> WHAT IS EXPECTED: In this exercise, return only the lines that run from the line with "Given: Select the locked 最大所持数アップM sub skill" to the end of the entries below, both included. Pictures are not copied.

> PROVIDED MATERIAL:

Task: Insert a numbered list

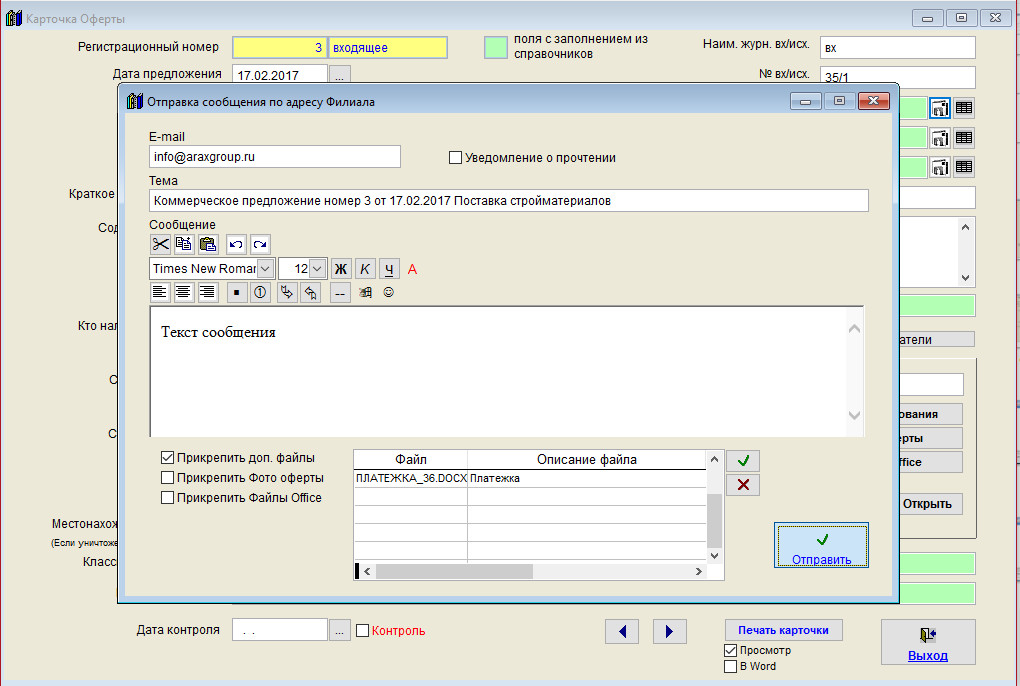Action: (260, 292)
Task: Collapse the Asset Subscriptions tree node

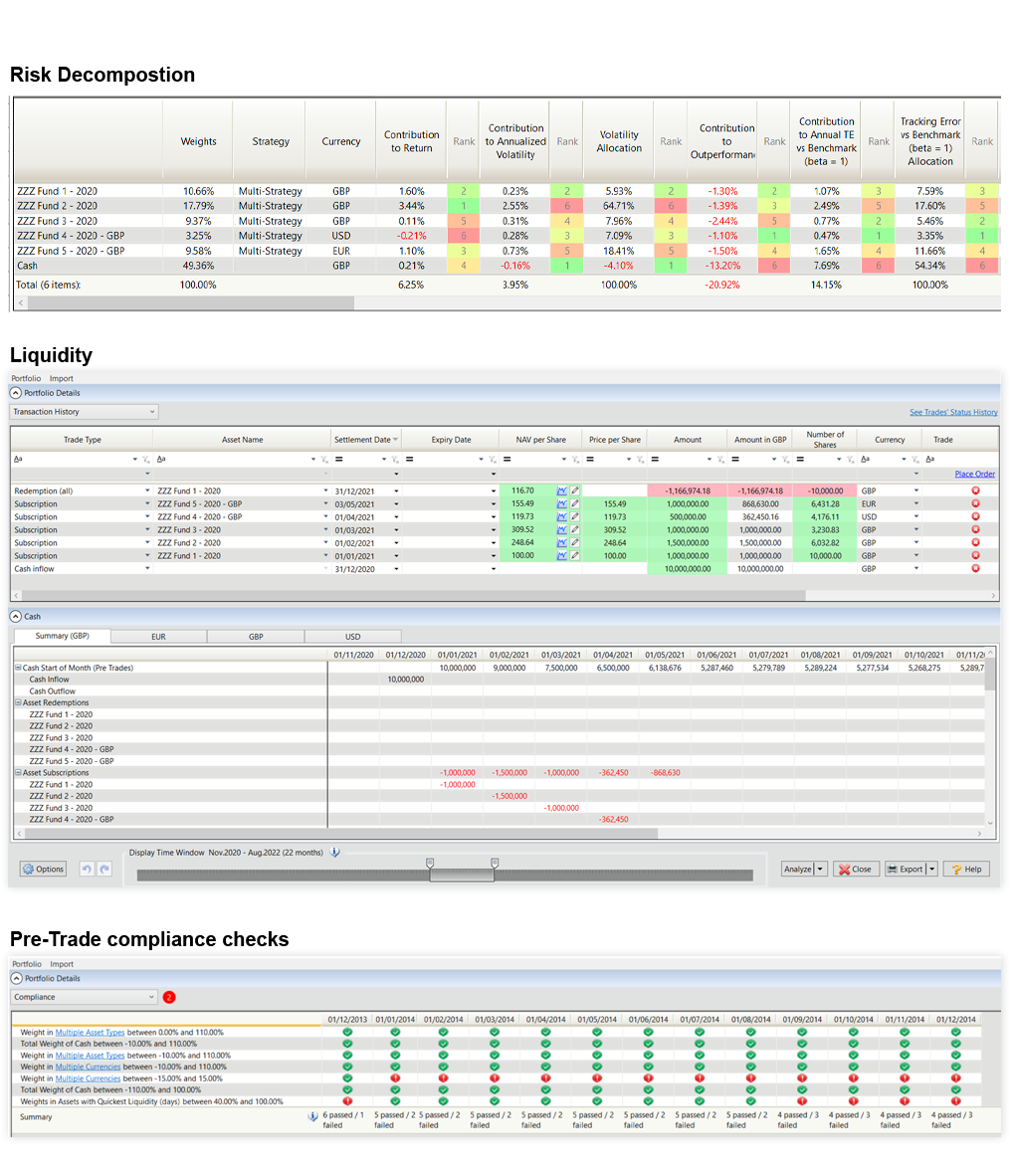Action: [x=17, y=772]
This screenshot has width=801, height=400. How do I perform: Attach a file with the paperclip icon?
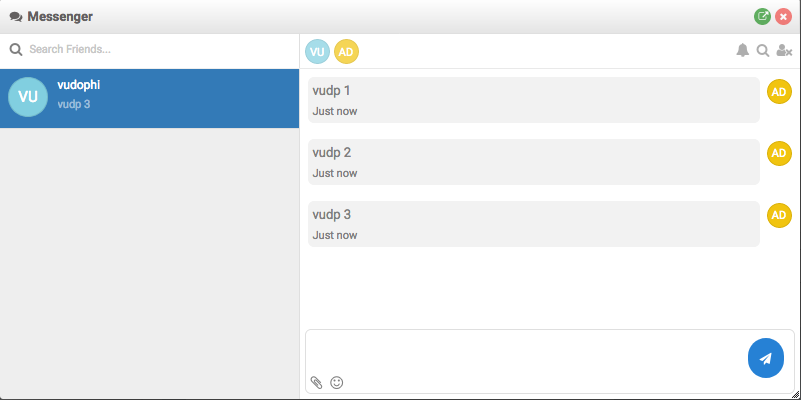(316, 382)
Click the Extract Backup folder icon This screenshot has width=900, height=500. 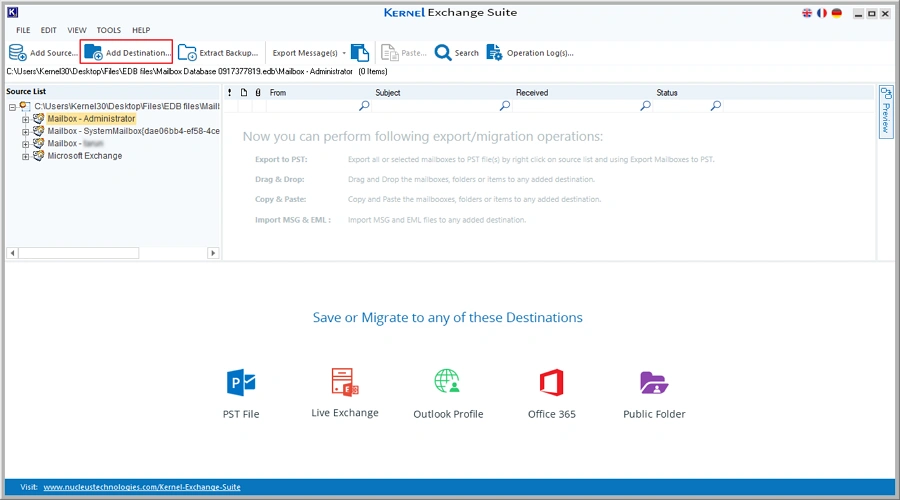click(x=187, y=53)

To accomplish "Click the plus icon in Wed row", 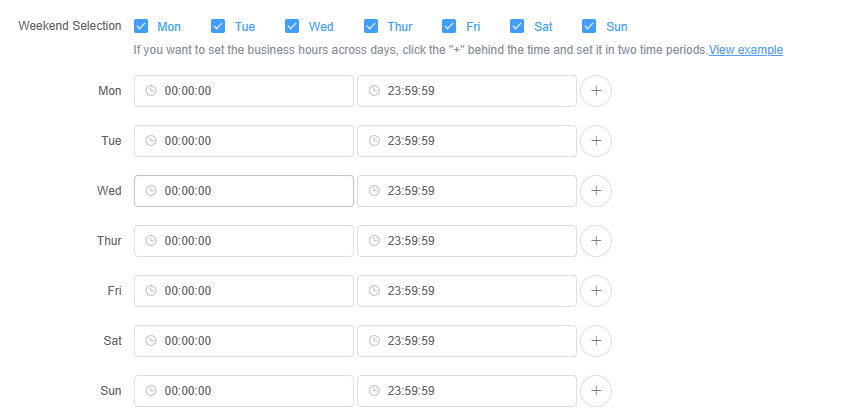I will coord(596,191).
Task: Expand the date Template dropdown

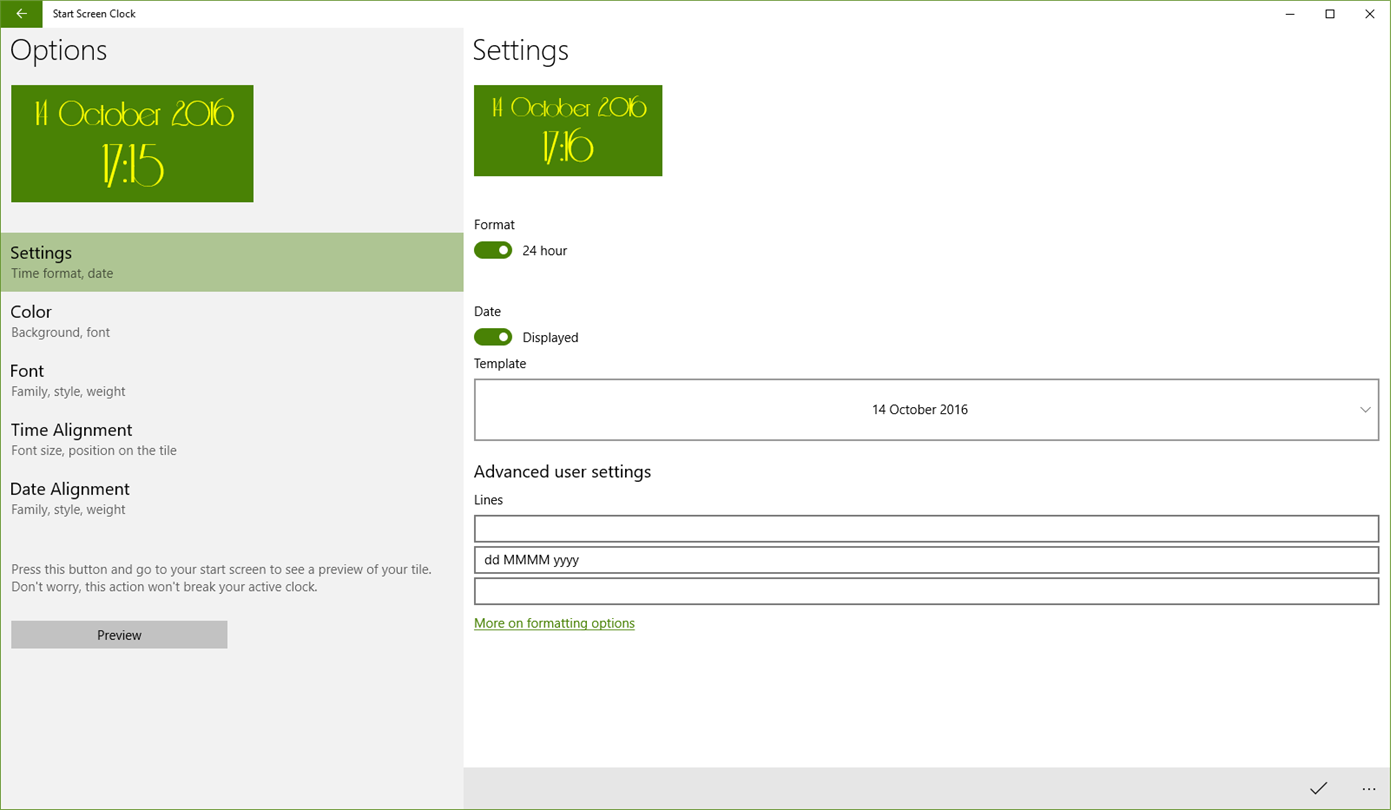Action: coord(926,409)
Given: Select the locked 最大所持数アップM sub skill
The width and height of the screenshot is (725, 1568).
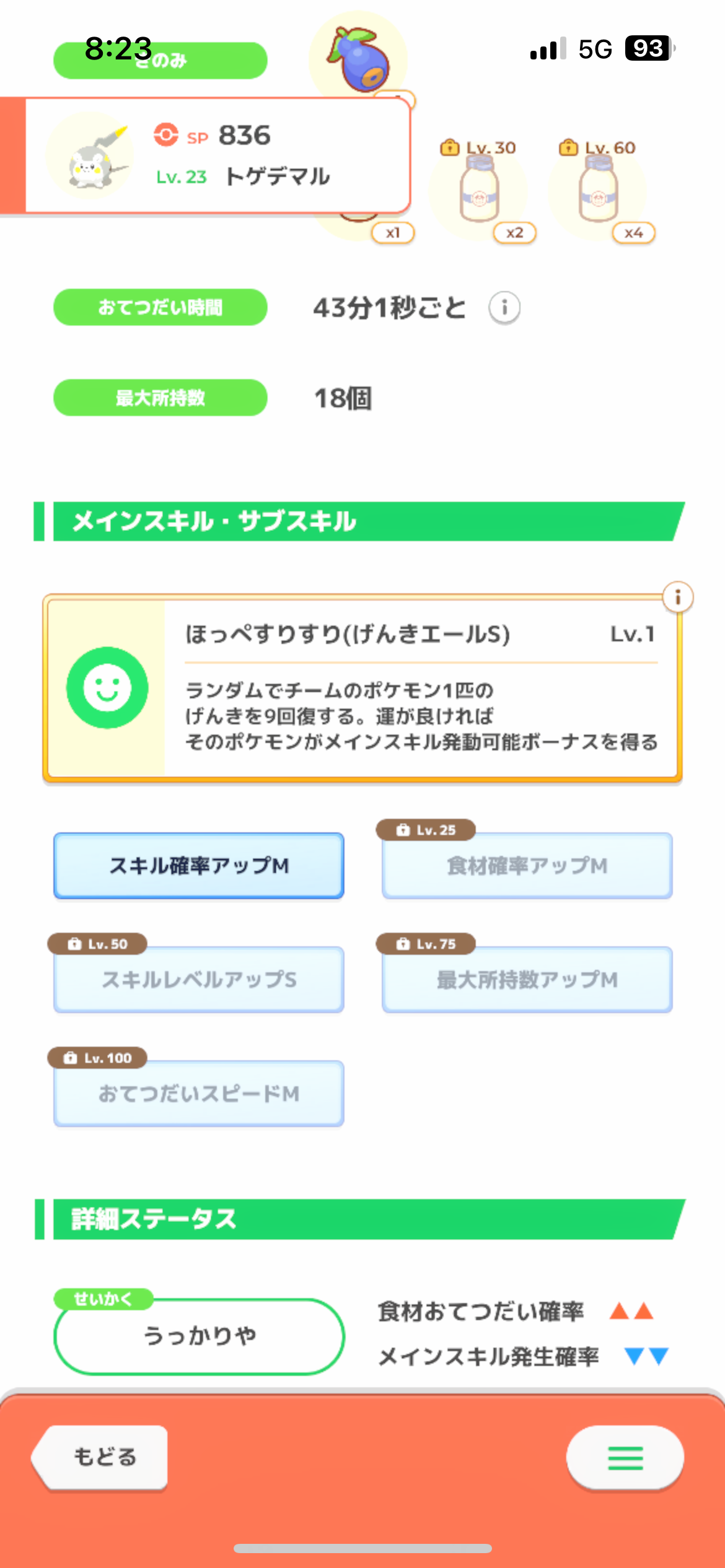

> RESULT:
Given: Select the locked 最大所持数アップM sub skill
The width and height of the screenshot is (725, 1568).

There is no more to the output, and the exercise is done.